Penjualan Mobil Anjlok, Volkswagen akan Produksi Senjata dan Peralatan Militer
Pabrikan mobil Jerman yang sedang berjuang, Volkswagen, terbuka untuk memproduksi senjata dan peralatan militer, menurut CEO Oliver Blume.
Dia menyampaikan pernyataan tersebut sebagai tanggapan atas pengumuman Uni Eropa (UE) baru-baru ini tentang rencana membelanjakan hingga USD870 miliar untuk sektor pertahanannya.
Raksasa otomotif itu membukukan penurunan penjualan dan laba tahun lalu dan terpaksa mengumumkan penutupan pabrik dan PHK massal di Jerman untuk pertama kalinya.

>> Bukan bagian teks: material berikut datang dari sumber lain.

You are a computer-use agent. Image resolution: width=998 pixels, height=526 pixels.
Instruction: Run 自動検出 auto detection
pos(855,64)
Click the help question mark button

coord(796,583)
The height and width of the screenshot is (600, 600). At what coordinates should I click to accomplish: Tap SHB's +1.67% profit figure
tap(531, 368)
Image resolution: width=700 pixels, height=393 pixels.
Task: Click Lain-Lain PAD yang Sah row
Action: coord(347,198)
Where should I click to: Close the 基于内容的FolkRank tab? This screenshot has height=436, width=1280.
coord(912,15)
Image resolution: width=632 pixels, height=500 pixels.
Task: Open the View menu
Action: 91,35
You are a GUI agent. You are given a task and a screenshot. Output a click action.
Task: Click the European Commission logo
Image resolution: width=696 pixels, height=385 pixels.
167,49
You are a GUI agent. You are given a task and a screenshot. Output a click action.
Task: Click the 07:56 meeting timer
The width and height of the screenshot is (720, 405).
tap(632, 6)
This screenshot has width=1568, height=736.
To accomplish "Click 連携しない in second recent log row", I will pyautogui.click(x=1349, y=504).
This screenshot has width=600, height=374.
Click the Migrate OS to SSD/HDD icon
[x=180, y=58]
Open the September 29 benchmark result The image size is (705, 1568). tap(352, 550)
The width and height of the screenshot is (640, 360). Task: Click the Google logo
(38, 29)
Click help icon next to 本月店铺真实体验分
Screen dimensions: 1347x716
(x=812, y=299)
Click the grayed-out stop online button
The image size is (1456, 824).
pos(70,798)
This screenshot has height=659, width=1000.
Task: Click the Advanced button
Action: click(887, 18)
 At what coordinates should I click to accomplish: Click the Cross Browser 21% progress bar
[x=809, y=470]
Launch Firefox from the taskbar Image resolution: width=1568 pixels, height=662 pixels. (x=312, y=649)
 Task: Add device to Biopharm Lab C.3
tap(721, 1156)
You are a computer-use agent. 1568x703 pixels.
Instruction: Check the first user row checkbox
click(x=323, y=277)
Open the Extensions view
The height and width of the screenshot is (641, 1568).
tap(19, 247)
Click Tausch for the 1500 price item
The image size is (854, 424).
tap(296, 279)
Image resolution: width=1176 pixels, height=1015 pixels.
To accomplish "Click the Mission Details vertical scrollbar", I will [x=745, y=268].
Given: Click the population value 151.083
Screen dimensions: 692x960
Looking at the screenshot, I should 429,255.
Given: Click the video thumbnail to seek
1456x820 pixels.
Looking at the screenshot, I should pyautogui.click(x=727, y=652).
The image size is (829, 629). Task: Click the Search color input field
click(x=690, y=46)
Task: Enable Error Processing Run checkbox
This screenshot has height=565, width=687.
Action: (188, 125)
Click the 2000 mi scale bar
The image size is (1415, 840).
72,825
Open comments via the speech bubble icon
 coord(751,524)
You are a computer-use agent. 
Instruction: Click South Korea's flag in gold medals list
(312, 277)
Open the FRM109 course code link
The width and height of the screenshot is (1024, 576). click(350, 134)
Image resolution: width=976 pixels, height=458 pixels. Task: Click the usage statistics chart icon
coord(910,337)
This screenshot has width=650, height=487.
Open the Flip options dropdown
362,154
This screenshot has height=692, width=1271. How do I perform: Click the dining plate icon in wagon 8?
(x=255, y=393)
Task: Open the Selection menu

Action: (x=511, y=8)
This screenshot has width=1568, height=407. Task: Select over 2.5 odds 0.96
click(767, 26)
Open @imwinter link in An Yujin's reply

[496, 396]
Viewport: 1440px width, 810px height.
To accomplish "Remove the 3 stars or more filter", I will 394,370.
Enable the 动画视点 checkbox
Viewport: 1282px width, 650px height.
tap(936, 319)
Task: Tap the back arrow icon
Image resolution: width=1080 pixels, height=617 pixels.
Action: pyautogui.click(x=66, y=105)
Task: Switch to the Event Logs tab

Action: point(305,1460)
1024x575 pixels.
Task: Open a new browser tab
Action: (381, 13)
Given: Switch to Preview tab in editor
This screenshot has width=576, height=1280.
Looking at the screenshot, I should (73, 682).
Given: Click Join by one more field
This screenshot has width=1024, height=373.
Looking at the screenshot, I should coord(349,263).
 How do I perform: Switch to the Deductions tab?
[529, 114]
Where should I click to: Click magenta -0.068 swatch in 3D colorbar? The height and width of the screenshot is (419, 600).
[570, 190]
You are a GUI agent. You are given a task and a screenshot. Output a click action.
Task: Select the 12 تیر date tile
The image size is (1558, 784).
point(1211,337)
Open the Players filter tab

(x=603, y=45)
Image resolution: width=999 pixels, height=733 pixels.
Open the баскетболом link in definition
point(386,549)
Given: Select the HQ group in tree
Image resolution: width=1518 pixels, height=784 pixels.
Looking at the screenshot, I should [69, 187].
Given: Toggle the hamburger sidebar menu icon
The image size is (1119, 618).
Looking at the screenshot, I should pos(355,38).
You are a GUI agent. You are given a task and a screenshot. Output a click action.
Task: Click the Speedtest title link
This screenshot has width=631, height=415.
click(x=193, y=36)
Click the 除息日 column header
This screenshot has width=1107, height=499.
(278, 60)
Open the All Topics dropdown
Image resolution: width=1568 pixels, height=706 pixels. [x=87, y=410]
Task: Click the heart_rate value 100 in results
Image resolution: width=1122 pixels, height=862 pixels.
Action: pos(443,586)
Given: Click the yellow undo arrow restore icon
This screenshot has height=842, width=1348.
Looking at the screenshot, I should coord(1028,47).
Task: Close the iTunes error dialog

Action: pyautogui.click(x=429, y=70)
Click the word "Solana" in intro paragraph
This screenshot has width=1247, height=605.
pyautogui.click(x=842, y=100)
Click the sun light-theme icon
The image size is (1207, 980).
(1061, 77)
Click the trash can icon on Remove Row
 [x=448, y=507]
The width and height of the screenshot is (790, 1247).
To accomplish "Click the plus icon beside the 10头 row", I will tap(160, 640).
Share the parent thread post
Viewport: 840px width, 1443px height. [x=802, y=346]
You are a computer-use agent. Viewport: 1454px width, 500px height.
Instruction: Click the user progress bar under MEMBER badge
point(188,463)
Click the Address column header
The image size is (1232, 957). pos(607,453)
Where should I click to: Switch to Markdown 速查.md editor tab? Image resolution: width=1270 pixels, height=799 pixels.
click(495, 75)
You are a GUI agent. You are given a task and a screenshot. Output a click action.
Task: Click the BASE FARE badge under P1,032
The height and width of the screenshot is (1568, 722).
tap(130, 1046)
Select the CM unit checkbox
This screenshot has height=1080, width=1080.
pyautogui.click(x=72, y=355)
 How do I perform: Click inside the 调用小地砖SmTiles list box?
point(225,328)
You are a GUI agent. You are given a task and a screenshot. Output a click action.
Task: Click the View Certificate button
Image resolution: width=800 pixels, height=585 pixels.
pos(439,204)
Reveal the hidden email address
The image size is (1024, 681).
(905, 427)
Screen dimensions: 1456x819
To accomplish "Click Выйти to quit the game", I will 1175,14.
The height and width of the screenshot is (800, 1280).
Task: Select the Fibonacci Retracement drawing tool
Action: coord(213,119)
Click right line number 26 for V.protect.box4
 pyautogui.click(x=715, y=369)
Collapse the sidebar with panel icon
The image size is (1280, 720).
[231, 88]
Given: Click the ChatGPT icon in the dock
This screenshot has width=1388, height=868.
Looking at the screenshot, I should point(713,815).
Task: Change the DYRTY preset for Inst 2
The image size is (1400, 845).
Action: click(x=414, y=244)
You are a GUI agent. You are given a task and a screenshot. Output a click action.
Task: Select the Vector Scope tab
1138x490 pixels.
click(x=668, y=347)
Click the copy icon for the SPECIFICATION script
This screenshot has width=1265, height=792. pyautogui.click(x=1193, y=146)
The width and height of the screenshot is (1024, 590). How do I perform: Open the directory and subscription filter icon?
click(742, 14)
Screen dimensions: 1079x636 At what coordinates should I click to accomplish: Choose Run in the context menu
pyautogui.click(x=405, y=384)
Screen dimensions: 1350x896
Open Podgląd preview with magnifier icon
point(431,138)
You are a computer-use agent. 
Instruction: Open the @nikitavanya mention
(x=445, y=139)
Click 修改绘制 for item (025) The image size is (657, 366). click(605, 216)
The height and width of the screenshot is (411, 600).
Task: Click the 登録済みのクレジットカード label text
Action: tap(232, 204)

Jerman adalah ekonomi utama dengan kinerja terburuk secara global pada tahun 2023 dengan mencatat kontraksi 0,3, diikuti pertumbuhan minimal pada tahun 2024 yang menyebabkan resesi. Krisis ekonomi sebagian disebabkan oleh hilangnya energi Rusia yang terjangkau setelah sanksi terkait Ukraina.
Berbicara kepada penyiar negara Jerman NDR pada hari Selasa, Blume mengumumkan pembuat mobil itu sedang memeriksa dengan saksama kebutuhan industri pertahanan.
Semua opsi ada di atas meja, menurut dia, termasuk mengubah beberapa pabrik dari produksi sipil menjadi produksi militer. "Kami pada dasarnya terbuka terhadap topik-topik seperti itu," klaim Blume.
Gagasan tersebut didukung produsen senjata terbesar Jerman, Rheinmetall. CEO Rheinmetall, Armin Papperger, mengatakan pada hari Rabu bahwa fasilitas VW di Osnabrueck akan cocok untuk diubah.
VW sebelumnya memproduksi kendaraan militer untuk Wehrmacht, angkatan bersenjata Nazi Jerman, selama Perang Dunia II, termasuk pengangkut ringan Kubelwagen dan kendaraan amfibi berpenggerak empat roda Schwimmwagen.
Satu pabrik VW terlibat dalam pembuatan komponen untuk bom terbang V-1, sejenis rudal jelajah awal yang digunakan untuk menimbulkan efek yang menghancurkan oleh Nazi.
Uni Eropa mengintensifkan upayanya melakukan militerisasi setelah Presiden Amerika Serikat (AS) Donald Trump berulang kali mengkritik anggota NATO Eropa karena gagal memenuhi komitmen pengeluaran pertahanan blok tersebut.
Sebagai tanggapan, Brussels mengumumkan inisiatif militerisasi besar yang diusulkan Presiden Komisi Eropa Ursula von der Leyen.
Dijuluki ReArm Europe, rencana tersebut dapat mengalihkan 800 miliar euro (USD870 miliar) ke sektor pertahanan selama empat tahun ke depan.
Sementara pengumuman itu membuat harga saham produsen senjata terbesar di Eropa melonjak, rencana itu ditolak anggota parlemen Belanda, dengan alasan masalah fiskal.
Moskow mengecam rencana UE, dengan menyatakan rencana itu terutama ditujukan kepada Rusia dan menimbulkan "kekhawatiran yang mendalam."
Prakarsa militerisasi UE muncul saat Rusia dan AS memulai negosiasi bulan lalu untuk mencoba dan menyelesaikan konflik Ukraina.
Meskipun demikian, para pemimpin UE telah berjanji terus mendukung Ukraina secara militer.